> Exercise requirements
Pull every line of the entries that has the word "agent".

> Data records
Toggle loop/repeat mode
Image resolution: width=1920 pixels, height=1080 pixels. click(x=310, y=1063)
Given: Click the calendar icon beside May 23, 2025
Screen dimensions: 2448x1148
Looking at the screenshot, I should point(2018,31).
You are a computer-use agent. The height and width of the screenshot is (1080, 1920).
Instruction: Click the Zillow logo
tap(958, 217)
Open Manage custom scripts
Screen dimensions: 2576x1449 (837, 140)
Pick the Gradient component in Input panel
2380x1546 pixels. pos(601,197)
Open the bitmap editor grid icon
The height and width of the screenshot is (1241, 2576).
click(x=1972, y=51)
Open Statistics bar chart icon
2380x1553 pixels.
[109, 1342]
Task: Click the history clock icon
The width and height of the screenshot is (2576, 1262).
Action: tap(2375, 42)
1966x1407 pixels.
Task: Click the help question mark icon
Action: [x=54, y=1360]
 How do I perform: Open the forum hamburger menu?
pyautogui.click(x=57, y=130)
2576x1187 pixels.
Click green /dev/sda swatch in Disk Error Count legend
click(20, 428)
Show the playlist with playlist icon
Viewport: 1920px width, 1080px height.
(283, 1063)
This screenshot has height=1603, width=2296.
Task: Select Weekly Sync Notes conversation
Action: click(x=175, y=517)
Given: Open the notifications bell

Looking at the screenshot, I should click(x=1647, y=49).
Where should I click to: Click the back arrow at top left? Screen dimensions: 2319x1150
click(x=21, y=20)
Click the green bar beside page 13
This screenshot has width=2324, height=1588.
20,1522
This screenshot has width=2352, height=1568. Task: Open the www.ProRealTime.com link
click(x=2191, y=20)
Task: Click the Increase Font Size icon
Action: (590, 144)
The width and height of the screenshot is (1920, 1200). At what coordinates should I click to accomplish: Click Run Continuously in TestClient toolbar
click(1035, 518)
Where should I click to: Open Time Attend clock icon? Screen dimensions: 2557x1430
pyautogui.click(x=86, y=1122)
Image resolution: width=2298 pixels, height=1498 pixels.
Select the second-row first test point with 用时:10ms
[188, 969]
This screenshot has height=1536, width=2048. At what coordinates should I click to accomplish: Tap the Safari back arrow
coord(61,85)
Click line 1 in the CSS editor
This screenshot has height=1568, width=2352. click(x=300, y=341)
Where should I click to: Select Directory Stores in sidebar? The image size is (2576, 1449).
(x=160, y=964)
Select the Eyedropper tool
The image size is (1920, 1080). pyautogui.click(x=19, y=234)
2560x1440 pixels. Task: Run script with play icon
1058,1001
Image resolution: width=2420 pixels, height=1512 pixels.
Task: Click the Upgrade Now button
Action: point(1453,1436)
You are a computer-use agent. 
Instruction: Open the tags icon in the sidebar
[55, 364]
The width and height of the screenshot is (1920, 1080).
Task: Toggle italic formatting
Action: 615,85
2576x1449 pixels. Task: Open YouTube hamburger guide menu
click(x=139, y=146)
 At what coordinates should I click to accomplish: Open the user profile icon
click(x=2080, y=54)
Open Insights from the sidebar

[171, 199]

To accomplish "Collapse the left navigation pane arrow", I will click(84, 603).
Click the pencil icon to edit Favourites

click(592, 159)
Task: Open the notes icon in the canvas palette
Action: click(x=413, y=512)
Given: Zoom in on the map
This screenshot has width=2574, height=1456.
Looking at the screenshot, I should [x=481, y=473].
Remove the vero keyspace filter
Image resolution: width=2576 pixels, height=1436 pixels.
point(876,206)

> Result for this exercise
You are a computer-use agent. The height and width of the screenshot is (1080, 1920).
You are a computer-use agent. 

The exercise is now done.